### Description of the task
Go over the data and work out how many lines include the word "radio". Give that number only.

── Records for this task

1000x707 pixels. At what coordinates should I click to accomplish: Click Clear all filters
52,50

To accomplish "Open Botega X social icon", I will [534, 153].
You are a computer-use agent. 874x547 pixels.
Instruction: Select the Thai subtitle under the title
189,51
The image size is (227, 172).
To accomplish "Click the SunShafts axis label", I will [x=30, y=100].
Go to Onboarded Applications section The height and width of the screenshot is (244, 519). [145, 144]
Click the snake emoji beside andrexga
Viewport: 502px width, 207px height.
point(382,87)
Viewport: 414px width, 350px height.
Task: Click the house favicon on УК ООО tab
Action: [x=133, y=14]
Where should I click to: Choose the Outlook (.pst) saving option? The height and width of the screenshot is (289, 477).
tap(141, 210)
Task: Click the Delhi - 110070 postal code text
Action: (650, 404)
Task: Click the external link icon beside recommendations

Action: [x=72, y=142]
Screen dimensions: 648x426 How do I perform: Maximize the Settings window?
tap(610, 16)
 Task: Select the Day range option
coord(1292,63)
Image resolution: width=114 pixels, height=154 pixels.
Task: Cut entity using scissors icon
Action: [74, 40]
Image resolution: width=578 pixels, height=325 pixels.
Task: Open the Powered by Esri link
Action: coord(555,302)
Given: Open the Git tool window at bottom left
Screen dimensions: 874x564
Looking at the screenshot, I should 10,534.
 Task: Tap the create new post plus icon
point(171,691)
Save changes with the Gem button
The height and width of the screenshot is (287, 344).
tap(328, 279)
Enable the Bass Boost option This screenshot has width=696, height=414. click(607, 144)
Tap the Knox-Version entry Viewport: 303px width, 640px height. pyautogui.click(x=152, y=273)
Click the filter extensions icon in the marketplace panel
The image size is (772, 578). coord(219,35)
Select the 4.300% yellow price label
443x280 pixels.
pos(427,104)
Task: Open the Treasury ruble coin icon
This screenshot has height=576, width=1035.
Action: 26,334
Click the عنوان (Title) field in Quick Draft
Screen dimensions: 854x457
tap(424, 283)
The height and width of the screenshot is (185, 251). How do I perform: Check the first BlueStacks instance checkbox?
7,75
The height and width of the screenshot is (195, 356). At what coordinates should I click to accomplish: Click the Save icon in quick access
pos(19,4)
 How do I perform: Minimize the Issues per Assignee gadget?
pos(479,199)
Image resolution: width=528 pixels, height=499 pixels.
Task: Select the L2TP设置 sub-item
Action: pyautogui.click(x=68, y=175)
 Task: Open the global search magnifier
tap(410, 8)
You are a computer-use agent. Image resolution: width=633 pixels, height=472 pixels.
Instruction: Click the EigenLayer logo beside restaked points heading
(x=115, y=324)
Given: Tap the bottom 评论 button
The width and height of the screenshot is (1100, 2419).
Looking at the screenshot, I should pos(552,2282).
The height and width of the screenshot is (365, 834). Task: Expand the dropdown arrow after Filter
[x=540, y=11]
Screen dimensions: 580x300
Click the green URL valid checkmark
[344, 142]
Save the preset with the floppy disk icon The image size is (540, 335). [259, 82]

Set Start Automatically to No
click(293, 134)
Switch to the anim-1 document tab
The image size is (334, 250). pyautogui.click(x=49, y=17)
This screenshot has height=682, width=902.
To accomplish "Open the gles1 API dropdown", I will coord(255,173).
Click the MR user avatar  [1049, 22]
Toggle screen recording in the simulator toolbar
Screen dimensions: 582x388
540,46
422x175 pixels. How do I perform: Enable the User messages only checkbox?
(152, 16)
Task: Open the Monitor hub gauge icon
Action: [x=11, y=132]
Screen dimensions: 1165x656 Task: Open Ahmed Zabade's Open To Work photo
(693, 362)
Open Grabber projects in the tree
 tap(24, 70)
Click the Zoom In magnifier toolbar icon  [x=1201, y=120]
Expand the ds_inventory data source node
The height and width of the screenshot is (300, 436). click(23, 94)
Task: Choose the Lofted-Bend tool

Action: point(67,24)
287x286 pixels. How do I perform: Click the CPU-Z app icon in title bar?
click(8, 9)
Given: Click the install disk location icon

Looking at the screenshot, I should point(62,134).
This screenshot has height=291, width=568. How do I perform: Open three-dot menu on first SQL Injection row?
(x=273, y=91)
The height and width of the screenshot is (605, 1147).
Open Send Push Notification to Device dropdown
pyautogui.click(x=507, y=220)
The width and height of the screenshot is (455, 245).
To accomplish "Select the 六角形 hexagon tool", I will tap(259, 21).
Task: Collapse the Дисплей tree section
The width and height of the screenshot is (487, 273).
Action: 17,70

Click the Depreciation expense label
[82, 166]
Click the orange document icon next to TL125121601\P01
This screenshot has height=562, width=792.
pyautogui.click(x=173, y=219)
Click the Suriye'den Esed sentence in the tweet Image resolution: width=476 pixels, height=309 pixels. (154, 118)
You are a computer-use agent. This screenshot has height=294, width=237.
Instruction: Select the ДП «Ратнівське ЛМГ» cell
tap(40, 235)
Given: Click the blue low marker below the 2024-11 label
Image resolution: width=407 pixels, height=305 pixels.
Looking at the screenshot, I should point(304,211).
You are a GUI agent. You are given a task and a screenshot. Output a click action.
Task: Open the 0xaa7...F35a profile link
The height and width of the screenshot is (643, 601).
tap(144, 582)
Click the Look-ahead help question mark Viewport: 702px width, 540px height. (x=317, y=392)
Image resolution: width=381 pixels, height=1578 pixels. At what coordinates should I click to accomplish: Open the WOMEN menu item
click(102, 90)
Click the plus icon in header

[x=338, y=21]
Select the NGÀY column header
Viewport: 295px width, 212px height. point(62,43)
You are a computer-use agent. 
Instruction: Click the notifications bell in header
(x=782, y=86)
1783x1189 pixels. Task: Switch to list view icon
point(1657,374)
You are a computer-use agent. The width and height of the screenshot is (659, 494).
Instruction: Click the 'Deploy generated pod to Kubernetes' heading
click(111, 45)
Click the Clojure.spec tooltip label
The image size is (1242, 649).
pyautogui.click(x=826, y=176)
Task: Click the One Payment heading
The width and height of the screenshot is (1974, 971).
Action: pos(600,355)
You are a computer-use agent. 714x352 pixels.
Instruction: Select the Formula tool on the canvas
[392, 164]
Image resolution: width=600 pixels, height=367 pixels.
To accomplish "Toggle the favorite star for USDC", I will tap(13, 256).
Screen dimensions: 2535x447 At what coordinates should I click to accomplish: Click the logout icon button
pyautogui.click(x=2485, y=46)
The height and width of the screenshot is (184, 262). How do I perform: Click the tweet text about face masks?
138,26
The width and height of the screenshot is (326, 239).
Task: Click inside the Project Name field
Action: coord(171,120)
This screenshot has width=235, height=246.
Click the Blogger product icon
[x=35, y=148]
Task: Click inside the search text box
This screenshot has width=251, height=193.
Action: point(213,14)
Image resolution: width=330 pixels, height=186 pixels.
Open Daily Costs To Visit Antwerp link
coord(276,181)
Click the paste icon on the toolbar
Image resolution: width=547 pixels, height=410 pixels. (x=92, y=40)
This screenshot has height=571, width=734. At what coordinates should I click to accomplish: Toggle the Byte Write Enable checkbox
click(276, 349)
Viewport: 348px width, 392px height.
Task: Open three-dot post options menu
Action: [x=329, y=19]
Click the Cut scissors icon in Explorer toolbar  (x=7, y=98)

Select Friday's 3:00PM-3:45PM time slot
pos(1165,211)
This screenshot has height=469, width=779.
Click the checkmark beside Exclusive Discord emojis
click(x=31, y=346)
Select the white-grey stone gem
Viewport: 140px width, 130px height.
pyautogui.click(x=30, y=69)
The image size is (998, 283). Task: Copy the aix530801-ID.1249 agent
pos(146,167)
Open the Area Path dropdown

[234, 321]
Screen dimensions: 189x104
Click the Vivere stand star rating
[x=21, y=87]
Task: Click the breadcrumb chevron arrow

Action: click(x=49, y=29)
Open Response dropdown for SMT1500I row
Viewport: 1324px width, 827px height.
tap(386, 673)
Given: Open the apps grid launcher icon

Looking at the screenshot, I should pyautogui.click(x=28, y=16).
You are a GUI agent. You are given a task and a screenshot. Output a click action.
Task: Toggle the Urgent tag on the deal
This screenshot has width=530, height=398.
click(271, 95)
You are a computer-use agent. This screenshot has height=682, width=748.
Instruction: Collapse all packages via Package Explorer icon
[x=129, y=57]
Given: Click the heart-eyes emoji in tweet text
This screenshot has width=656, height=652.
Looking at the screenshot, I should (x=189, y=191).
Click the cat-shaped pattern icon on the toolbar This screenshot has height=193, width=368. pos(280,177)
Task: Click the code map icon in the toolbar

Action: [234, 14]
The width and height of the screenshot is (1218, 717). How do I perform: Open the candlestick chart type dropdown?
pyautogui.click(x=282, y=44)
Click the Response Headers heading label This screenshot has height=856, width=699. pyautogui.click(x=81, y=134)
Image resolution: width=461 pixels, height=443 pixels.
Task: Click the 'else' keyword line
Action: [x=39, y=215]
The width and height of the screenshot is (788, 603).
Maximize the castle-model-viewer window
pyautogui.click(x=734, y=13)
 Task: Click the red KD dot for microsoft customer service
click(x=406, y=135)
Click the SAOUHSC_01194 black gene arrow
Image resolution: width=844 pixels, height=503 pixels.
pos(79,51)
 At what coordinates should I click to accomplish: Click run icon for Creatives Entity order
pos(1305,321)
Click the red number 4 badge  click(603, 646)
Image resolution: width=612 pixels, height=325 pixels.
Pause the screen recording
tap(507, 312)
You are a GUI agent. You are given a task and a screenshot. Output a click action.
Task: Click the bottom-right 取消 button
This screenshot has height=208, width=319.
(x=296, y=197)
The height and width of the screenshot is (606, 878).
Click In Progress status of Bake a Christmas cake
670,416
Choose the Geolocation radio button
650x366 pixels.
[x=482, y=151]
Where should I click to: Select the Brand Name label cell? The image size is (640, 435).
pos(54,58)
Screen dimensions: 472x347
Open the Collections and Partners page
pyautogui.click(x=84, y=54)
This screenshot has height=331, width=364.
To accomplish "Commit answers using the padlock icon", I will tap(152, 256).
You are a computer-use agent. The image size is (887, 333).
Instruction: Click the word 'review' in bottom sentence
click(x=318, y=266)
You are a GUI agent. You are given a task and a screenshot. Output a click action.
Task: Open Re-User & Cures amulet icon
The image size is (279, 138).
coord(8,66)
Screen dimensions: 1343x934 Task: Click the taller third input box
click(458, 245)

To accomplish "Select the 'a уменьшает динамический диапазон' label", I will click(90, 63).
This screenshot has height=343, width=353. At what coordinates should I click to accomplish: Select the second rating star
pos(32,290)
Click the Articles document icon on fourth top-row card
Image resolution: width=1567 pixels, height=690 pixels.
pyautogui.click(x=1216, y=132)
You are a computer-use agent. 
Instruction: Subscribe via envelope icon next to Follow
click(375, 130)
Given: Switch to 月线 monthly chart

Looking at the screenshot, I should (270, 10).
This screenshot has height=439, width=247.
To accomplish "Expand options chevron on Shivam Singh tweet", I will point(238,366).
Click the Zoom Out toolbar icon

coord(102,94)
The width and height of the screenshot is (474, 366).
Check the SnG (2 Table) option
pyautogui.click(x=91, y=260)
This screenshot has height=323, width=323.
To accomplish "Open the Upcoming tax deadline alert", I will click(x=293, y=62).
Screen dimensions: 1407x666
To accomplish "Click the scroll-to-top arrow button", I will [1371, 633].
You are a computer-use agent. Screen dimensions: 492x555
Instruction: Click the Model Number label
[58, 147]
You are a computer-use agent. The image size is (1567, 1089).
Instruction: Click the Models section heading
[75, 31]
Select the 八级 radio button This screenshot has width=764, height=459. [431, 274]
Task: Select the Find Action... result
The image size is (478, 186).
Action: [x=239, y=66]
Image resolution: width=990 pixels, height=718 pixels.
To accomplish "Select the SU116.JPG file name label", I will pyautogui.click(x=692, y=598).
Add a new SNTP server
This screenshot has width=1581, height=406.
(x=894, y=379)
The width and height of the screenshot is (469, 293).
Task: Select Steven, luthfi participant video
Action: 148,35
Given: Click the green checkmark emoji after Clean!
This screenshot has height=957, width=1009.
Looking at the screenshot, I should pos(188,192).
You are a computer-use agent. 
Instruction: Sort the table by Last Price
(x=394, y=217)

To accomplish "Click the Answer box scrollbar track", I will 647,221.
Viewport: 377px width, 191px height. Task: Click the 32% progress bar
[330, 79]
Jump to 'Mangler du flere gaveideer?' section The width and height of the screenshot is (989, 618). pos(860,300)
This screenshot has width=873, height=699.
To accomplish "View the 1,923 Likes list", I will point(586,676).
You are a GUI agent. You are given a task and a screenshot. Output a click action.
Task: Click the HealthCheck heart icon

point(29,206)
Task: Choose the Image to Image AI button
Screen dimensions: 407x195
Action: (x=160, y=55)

────

### Task result
2